Anche nel 2019, ovviamente, si può cercare di accedere alla pensione mediante la pensione di vecchiaia che, come evidente, può avvenire a quattro età differenti, le quali per il 2019 oscillano da 66 anni a 71 anni.

Quando andare in pensione di vecchiaia

In particolare, nel biennio 2019-2020 per usufruire della pensione 2019sono necessari 67 anni di età (rispetto ai 66 anni e sette mesi sufficienti nel 2018) con almeno 20 anni di assicurazione e di contribuzione. Possono bastare invece soli 15 anni di anzianità contributiva, ma a condizione che tale anzianità risulti accreditata entro il 31 dicembre 1992.

Per le pensioni che vengono liquidate con il sistema misto, nel caso in cui l’importo della rendita dovesse risultare inferiore al trattamento minimo, lo stesso sarà adeguato a tale ultimo valore pari – per il 2019 – a 513,01 euro lordi mensili.

Le speranze di vita

L’adeguamento alla speranza di vita trova una principale eccezione, e dunque una carenza di applicazione, nei confronti di quelle persone che svolgono lavori definiti “gravosi” nonché per gli addetti alle “lavorazioni particolarmente faticose e pesanti”, ma sempre a condizione che siano in possesso di una anzianità contributiva pari ad almeno 30 anni.

Queste persone, pertanto, nel corso del biennio 2019 – 2020 potranno accedere alla pensione di vecchiaia con 66 anni e sette mesi.

Pensione contributiva

Per quei soggetti definiti “contributivi puri”, ovvero quei soggetti che non hanno alcuna anzianità contributiva al 31 dicembre 1995, l’accesso alla pensione di vecchiaia con 67 anni è possibile a condizione che il primo importo soglia non risulti inferiore a 1,5 volte l’importo dell’assegno sociale.

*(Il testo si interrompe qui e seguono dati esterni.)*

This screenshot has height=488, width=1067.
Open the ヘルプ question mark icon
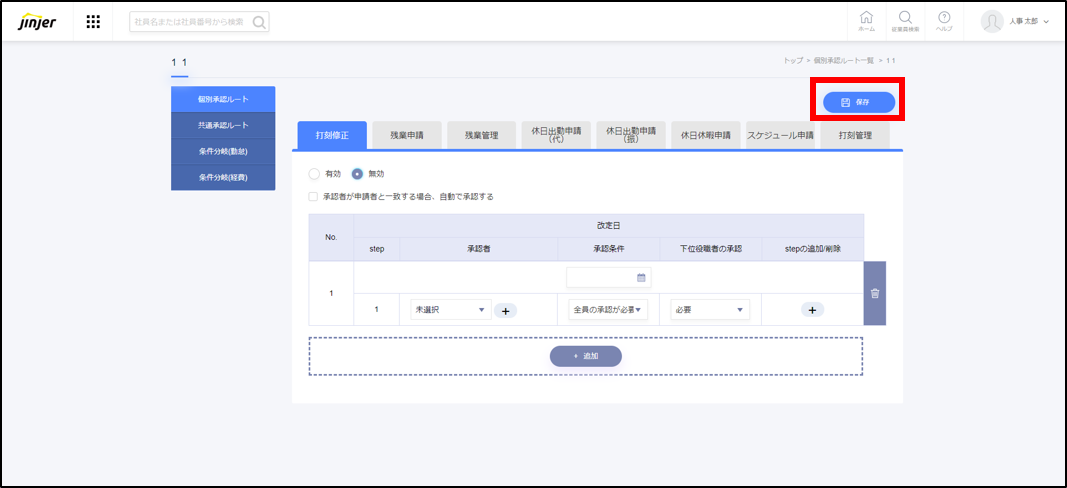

Ne consegue che, per il 2019, il valore minimo della pensione non può essere inferiore a 686,99 euro lordi mensili. Nel caso in cui l’importo soglia non potesse essere soddisfatto, bisognerà attendere il raggiungimento di tale valore oppure il compimento dei 71 anni di età (requisito valevole per il biennio 2019-2020), quando sarà liquidato l’assegno pensionistico maturato, indipendentemente dal suo valore, a condizione che l’interessato possa comunque far valere almeno cinque anni di contribuzione effettiva contributi obbligatori, volontari, da riscatto), rimanendo esclusi i periodi accreditati figurativamente a qualsiasi titolo. Il requisito anagrafico dei 71 anni risente degli adeguamenti legati alla speranza di vita.

Totalizzazione

Tra gli altri requisiti vi è poi quello anagrafico, legato al superamento dei 66 anni di età. Tale requisiti viene richiesto nel caso in cui si acceda alla pensione di vecchiaia totalizzando i contributi versati in più gestioni durante la vita lavorativa, comprese la gestione separata dell’Inps e le Casse di previdenza dei liberi professionisti.

La possibilità, introdotta mediante il d. lgs. 42/2006, non sembra comunque essere particolarmente conveniente, considerato che le regole sul cumulo dei contributi introdotte dopo, nel 2013, sono più favorevoli.

Si tenga infatti conto che totalizzare il calcolo dell’assegno significa passare al metodo contributivo, che nella maggior parte dei casi risulta svantaggioso per il lavoratore. Inoltre, si tenga anche conto che ai 66 anni di età (oltre ai 20 anni di contributi) che risultano essere necessari per poter maturare il diritto, si deve aggiungere una finestra di 18 mesi prima dell’erogazione del primo assegno. Insomma, in fin dei conti la prima pensione di vecchiaia in totalizzazione si percepisce a 67 anni e sei mesi.